Chi è la tizia sulla locandina che impugna arco e frecce ricordando in maniera evidente la Katniss Everdeen del franchise Hunger games?
Incredibilmente, si tratta di una Cappuccetto rosso incarnata da Elizabeth Peterson, in quanto, specializzata in mockbuster atti a scimmiottare i grandi successi d’intrattenimento hollywoodiani, la Asylum punta con Avengers Grimm (2015) di Jeremy M. Inman a proporre una produzione proto-cinecomic finalizzata a regalare imprese da supereroi in stile The Avengers (2012), rendendone protagoniste, però le più famose figure femminili delle fiabe.
Infatti, piuttosto sexy e in abbigliamento decisamente aderente, rispettivamente con i volti di Lauren Parkinson, Milynn Sarley, Marah Fairclough e Rileah Vanderbilt sono agili versioni di Biancaneve, Cenerentola, la Bella addormentata e Raperonzolo a combattere per evitare che la Terra dei giorni nostri venga sottomessa dal malvagio Tremotino, cui concede anima e corpo il Casper Van Dien di Starship troopers – Fanteria dello spazio (1997).
Perché è attraverso lo specchio magico che, affiancato dal lupo alias Kimo Leopoldo, è riuscito a fuggire nel nostro mondo portandosi dietro le principesse dei reami fatati, dotate di magici poteri e particolarmente abili nella lotta, a differenza di quanto mostratoci nelle varie trasposizioni disneyane e nei loro derivati.
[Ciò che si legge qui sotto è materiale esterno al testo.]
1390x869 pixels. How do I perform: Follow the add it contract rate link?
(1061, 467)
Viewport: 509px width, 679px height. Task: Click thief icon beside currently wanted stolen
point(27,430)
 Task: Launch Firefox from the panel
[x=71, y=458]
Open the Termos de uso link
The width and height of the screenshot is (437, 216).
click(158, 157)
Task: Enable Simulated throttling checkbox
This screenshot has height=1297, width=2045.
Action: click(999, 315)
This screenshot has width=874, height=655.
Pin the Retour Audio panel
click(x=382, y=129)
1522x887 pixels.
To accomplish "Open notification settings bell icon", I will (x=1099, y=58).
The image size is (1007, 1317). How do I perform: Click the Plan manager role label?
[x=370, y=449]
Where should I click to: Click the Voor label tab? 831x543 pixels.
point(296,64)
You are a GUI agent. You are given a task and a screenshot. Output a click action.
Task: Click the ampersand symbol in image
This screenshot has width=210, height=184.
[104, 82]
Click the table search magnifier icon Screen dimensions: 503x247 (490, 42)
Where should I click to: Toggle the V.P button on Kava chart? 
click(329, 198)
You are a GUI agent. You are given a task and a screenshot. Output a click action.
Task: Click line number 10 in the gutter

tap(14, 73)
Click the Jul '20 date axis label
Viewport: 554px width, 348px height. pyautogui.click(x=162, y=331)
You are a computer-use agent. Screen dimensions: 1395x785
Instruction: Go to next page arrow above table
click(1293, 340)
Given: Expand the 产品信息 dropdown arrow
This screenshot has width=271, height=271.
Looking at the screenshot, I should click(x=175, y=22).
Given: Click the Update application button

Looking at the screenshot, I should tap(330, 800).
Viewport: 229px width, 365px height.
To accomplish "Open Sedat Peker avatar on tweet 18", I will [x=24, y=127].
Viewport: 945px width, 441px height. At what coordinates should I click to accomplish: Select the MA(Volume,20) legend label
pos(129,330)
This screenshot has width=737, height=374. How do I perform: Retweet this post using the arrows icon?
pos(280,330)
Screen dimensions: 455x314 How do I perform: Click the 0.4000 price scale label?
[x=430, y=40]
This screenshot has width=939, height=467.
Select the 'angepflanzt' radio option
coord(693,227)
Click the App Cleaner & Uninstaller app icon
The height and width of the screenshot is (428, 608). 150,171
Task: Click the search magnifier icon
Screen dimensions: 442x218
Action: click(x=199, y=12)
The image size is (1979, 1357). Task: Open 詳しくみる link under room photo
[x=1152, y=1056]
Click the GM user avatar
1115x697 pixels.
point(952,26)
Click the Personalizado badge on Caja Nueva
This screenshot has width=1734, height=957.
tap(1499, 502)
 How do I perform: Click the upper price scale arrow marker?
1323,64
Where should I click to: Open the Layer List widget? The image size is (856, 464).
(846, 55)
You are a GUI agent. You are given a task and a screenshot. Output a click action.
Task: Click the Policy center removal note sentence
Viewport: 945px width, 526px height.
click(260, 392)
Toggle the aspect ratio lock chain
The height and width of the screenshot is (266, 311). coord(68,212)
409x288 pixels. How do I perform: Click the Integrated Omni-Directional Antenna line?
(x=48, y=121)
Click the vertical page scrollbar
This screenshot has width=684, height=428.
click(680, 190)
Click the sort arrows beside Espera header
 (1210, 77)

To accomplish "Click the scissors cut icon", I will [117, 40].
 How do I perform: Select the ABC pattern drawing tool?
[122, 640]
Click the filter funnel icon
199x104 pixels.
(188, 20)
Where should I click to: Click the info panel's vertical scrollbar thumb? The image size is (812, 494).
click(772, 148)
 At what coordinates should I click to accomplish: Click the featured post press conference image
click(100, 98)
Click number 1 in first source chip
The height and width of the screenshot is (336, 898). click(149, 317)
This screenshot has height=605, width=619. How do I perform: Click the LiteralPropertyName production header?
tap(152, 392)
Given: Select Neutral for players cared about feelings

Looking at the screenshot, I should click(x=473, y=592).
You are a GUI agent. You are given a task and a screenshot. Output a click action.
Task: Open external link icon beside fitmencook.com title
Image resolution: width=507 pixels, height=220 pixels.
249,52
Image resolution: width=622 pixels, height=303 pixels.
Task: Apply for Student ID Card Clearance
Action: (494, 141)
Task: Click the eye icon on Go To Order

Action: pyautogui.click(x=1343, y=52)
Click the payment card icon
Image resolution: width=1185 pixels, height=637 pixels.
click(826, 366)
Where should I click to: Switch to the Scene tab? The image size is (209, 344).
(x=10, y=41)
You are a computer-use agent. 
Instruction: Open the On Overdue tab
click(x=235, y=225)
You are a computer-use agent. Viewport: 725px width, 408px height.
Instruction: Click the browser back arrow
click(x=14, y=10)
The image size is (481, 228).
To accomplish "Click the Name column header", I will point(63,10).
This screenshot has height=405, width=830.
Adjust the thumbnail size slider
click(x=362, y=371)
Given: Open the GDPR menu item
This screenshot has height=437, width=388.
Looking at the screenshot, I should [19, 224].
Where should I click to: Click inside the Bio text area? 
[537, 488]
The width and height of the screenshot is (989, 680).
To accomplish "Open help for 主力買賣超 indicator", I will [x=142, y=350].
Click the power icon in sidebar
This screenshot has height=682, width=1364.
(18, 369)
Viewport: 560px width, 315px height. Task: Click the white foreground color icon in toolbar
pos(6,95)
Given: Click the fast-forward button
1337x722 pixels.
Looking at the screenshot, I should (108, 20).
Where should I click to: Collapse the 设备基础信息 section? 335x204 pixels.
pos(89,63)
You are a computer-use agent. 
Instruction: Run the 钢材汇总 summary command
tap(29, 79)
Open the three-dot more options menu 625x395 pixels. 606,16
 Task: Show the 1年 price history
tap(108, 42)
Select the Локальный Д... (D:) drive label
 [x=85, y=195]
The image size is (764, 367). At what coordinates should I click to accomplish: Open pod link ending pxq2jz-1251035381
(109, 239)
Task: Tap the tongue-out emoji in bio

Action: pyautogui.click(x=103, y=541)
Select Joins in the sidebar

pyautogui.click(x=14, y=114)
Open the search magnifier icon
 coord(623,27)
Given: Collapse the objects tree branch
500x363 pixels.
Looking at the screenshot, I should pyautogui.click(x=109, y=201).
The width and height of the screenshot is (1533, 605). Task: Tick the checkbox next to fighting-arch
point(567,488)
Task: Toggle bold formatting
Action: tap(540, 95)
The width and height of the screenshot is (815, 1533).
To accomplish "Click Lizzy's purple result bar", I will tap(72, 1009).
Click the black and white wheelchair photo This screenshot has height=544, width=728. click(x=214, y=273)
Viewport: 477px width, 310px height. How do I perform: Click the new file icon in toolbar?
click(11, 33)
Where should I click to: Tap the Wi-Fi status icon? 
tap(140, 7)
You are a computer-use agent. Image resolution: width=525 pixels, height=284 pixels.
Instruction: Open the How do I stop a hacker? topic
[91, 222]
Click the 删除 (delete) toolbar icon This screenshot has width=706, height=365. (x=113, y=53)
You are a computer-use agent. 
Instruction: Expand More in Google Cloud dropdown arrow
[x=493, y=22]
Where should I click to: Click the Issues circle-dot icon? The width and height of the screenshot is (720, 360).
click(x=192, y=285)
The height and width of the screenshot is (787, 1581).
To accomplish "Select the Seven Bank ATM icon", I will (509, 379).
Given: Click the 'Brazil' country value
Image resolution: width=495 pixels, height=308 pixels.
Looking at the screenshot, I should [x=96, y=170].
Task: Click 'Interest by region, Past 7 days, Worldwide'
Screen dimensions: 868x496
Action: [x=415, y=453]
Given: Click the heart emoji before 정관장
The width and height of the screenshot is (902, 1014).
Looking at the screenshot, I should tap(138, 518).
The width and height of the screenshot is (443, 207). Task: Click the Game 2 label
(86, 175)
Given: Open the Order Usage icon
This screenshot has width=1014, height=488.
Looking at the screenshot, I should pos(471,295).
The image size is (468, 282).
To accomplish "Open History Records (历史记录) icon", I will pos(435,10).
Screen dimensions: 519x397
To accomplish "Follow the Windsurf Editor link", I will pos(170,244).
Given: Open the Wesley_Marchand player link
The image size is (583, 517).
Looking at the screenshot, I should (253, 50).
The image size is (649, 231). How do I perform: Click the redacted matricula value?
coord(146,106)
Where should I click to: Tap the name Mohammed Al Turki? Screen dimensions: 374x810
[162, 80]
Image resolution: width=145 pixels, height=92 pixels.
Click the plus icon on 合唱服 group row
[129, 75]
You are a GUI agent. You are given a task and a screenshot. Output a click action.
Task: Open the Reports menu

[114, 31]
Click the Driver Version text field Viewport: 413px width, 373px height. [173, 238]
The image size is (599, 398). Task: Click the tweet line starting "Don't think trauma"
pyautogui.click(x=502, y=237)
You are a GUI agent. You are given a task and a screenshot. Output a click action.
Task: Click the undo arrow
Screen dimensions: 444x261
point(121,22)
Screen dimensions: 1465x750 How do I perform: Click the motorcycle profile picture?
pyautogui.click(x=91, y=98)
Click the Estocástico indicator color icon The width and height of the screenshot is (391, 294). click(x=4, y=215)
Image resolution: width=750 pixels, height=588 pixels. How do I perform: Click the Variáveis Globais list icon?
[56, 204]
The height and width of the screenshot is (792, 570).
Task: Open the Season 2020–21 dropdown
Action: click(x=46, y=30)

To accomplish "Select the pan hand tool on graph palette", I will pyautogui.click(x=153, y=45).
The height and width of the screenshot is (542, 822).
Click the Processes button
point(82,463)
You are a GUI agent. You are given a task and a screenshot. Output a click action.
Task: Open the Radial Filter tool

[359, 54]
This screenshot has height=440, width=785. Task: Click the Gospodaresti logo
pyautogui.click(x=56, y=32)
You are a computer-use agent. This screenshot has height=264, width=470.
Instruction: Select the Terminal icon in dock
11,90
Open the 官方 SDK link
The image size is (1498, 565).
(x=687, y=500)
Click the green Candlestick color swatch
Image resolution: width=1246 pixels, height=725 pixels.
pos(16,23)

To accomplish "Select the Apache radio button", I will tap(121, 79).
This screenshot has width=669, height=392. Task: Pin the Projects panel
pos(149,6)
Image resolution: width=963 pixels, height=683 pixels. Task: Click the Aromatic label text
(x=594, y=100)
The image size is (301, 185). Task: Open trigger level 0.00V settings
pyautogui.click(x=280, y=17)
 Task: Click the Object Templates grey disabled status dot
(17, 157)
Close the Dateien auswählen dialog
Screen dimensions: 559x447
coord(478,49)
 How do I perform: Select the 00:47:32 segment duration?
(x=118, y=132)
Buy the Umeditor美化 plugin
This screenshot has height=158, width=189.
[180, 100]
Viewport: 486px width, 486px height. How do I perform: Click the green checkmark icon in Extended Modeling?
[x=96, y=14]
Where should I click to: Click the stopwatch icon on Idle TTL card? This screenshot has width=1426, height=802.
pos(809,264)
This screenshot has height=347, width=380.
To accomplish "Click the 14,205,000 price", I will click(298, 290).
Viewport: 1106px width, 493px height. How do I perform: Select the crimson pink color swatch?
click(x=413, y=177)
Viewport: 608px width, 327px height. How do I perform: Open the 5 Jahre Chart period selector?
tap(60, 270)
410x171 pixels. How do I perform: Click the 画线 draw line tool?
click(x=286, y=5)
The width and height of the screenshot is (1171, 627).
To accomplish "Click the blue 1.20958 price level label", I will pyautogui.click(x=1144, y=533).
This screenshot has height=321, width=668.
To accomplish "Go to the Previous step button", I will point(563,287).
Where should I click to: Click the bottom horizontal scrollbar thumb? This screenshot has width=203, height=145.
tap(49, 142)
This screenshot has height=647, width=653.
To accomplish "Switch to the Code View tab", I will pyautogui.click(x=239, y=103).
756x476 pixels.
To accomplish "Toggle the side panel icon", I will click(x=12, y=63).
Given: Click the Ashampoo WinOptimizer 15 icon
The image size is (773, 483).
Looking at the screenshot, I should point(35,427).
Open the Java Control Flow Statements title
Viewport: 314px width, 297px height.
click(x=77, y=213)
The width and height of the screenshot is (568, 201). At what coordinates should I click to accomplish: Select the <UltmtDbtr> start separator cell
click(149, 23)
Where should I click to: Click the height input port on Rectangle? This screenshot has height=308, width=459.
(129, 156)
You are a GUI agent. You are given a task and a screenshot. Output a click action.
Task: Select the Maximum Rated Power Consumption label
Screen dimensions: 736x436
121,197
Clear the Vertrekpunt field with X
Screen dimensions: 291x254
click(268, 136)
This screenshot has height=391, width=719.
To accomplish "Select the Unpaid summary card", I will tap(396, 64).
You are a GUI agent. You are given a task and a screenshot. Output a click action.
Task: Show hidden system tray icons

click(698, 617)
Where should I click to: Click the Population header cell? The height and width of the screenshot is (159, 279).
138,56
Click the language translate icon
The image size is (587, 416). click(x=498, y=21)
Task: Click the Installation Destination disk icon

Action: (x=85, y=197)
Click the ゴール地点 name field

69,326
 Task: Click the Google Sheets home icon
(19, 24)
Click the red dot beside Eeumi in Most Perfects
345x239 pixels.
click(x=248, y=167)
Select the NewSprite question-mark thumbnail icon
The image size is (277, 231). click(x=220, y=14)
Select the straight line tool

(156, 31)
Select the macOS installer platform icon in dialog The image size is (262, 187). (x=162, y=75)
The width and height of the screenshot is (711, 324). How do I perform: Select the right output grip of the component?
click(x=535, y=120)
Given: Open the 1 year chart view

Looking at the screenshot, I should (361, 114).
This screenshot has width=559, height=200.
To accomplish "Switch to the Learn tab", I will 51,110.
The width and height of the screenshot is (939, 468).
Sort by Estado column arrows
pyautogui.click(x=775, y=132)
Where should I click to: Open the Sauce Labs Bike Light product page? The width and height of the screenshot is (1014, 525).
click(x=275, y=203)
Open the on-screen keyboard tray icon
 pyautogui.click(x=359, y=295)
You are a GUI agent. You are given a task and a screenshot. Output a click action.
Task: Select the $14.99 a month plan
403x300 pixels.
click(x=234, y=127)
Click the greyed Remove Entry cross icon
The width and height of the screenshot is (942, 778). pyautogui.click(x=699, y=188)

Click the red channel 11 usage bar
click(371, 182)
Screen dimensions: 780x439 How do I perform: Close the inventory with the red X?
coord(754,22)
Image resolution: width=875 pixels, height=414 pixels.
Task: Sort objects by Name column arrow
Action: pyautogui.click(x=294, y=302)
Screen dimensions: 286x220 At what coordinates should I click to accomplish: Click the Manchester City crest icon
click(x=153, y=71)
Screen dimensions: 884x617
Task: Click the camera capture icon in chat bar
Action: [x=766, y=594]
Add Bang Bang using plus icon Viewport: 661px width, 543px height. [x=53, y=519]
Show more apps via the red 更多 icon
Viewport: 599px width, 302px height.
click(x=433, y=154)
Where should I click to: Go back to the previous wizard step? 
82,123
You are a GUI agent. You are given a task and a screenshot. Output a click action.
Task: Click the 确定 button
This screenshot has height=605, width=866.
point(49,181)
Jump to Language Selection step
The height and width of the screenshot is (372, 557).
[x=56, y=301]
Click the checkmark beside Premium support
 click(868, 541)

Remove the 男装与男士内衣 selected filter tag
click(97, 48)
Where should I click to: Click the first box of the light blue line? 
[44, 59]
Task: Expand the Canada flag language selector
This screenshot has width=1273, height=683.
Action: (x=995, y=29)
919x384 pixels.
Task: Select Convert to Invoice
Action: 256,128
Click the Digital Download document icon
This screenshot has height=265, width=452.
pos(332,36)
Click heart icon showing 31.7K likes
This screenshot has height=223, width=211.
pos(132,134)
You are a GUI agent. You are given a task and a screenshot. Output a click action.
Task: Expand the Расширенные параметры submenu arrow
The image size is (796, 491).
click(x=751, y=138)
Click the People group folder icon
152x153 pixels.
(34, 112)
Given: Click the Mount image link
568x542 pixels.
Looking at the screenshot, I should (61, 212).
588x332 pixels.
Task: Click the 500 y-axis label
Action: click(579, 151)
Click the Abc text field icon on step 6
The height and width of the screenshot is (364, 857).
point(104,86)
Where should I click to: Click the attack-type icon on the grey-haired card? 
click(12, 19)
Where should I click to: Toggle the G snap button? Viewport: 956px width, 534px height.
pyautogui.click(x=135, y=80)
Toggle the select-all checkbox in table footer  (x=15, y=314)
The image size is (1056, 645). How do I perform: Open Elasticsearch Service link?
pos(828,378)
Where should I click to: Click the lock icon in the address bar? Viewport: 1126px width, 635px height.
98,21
E, mentre non manca neppure un esercito di zombeschi schiavi al servizio del cattivo, se da un lato non tarda ad entrare in scena l’ex incredibile Hulk del piccolo schermo Lou Ferrigno nel ruolo del mastodontico Iron John, sorta di incrocio tra l’x-meniano Colossus e il Dr. Manhattan di Watchmen (2009), dall’altro la già citata Raperonzolo rincara la dose di trash sfruttando la propria lunga treccia non solo come lazo, ma anche aggiunta di palla di ferro da scagliare contro i propri avversari.

Mega shark versus Kolossus
Quindi, per scoprire se riusciranno a vivere felici e contente, procuratevi il dvd che, corredato di gag reel, trailer, making of di sei minuti e sguardo alle modifiche delle immagini dovute agli effetti visivi, viene reso disponibile in Italia dalla stessa Dynit cui dobbiamo il disco digitale di Mega shark versus Kolossus (2015), quarto capitolo della già popolare saga asylumiana costituita da Mega shark versus giant octopus (2009) di Jack Perez, Mega shark versus crocosaurus (2010) di Christopher Douglas-Olen Ray e Mega shark versus Mecha shark (2014) di Emile Edwin Smith.
Con la Illeana Douglas di Cape Fear – Il promontorio della paura (1991) e Grace of my heart – La grazia nel cuore (1996) a fare da nome di spicco del cast e il responsabile del secondo episodio – nonché di Mercenarie (2014) e Asteroid vs Earth (2014) – al timone di regia, la oltre ora e venti di visione tira come di consueto in ballo l’immancabile Megalodonte, stavolta destinato a mettere in pericolo l’economia mondiale attraverso la sua comparsa.
Inoltre, alla ricerca del preziosissimo mercurio rosso, alcuni terroristi finiscono per risvegliare accidentalmente il gigantesco automa del titolo, costruito durante la Guerra Fredda; testimoniando la maniera in cui l’insieme tenda a proseguire la propensione già manifestata nel precedente tassello di avvicinare quanto inscenato nei vari film di mostri giapponesi del calibro di Godzilla e Gamera.
Del resto, in mezzo a inevitabili distruzioni di navi e, addirittura, la disintegrazione della statua del Cristo Redentore di Rio de Janeiro, anche qui ciò che realmente interessa al divertito spettatore è assistere alla conclusione del conflitto tra le due creature coinvolte.
Man mano che, prima di approdare al finale aperto, nel mucchio di abbondanza di azione ed effetti digitali si trova anche il tempo di far arrivare il famigerato pesciolone a toccare un satellite nello spazio!